Je sais que la profession, sans doute de guerre lasse, peut-être aussi par résignation, s’accommode, voire soutient cette proposition de loi. Et j’admets que les propos du rapporteur et du ministre peuvent nourrir et expliquer cette attitude.
Le groupe CRC-SPG ne votera pas contre ce texte ; il s’abstiendra, dans cette période de confusion dévastatrice dont nous percevons la présence dans le texte même de la proposition de loi et dans la façon dont elle a été élaborée.
Cette loi ne devra pas sonner comme un abandon des espérances exprimées par de nombreux professionnels. Nous ne sommes pas pour les issues fermées ! En haut lieu, on veut nous empêcher de parler clair, face à un phénomène complexe et grave. En acceptant les « tiers investisseurs », on accepte que la finance – la finance, j’insiste – et non pas l’industrie, puisse dominer alors qu’elle méprise la création et le travail bien fait. Lui vont en effet comme un gant les titres de films de Claude Chabrol que nous honorerons demain, à la cinémathèque, avec émotion et admiration : L’Ivresse du pouvoir, Les Plus Belles Escroqueries du monde, Folies bourgeoises, Masques, Le Scandale et Au Cœur du mensonge. Je retiendrai ce dernier titre. D’aucuns déclarent, à propos de cette proposition de loi – cela montre bien ses limites –, qu’il faudra « veiller », « respecter les engagements », « préserver », « assurer la plus grande transparence » et « répondre aux plus grandes inquiétudes exprimées ». Cela me rappelle le discours de M. Nicolas Sarkozy avant les élections : tout était beau, alors ! On voit où nous en sommes aujourd’hui ! Il faudra suivre ces prescriptions : j’en serai, et nous en serons !

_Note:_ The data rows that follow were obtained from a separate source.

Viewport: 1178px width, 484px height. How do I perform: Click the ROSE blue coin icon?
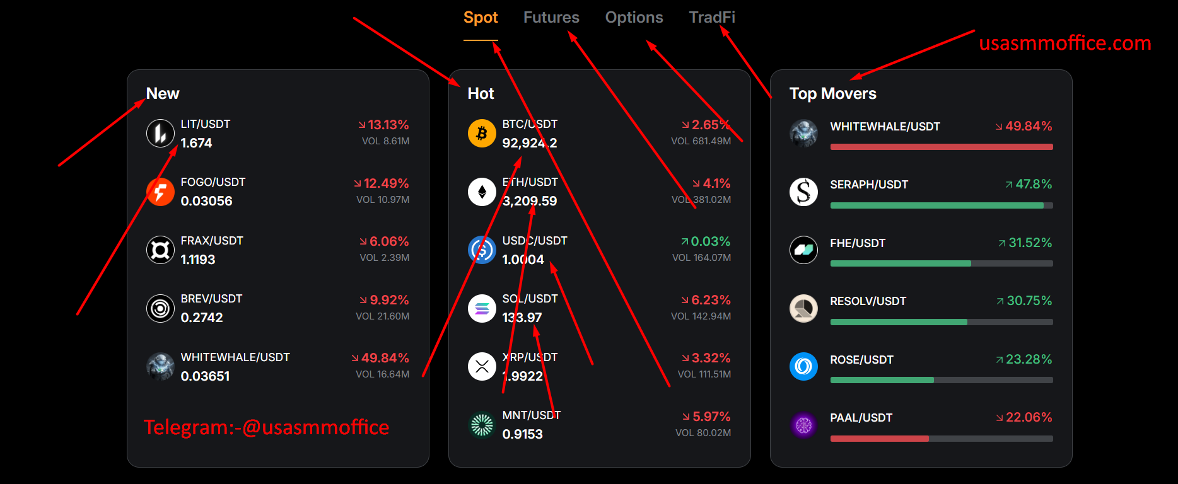pos(803,367)
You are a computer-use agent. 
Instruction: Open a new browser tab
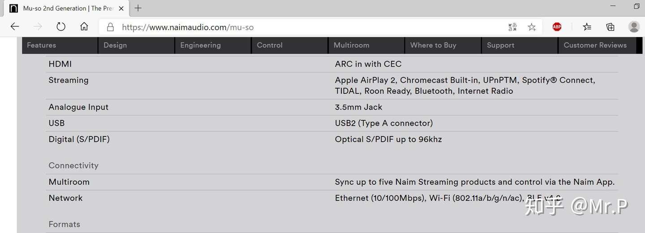pos(138,8)
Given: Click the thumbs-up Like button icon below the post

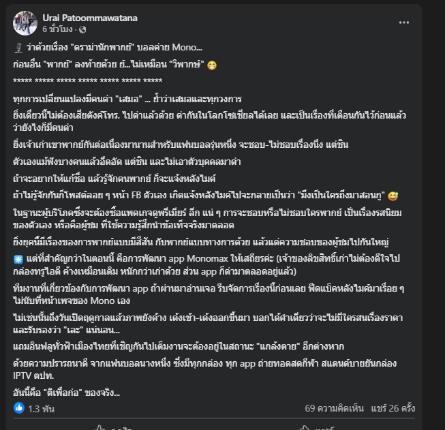Looking at the screenshot, I should pos(100,428).
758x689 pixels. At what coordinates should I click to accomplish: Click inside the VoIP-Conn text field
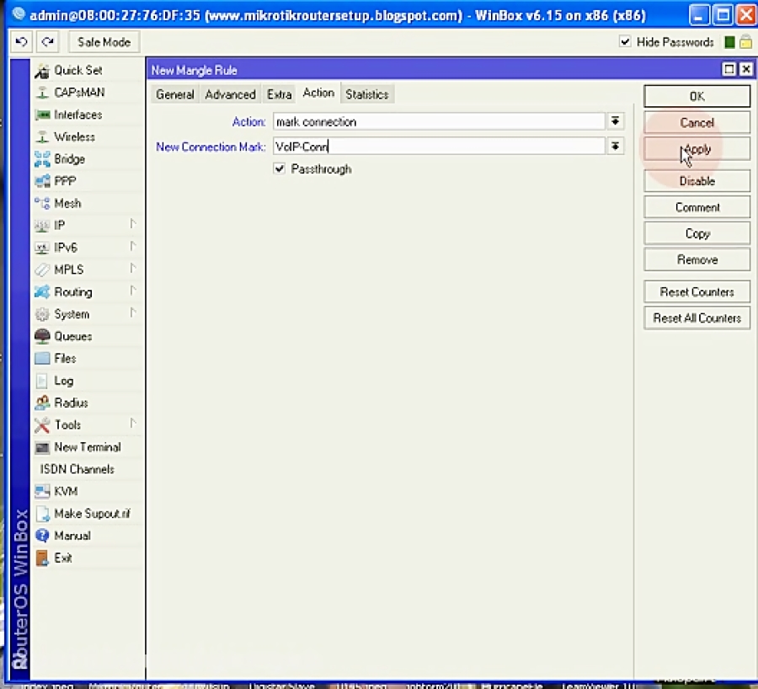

Jour après jour, sur de nombreux sujets, le bloc du pouvoir « État-privé » ne nous dit plus la vérité. Il ment ! C’est devenu une pratique usuelle. Nous ne le croyons plus. Les auteurs de mensonges, que ce soit par omission, manipulation ou dissimulation, devraient relire Kant, selon lequel « le mensonge est une violation grave du devoir envers soi-même et même d’un devoir tout à fait essentiel, puisque sa transgression discrédite la dignité de l’humanité en notre propre personne et corrompt la façon de penser à sa racine, car la tromperie rend tout douteux et suspect et fait perdre confiance en la vertu humaine » : un beau scénario !
Nous nous abstiendrons donc lors du vote de cette proposition de loi. (Applaudissements sur les travées du groupe CRC-SPG, du groupe socialiste et de l’Union centriste, ainsi que sur certaines travées du RDSE.)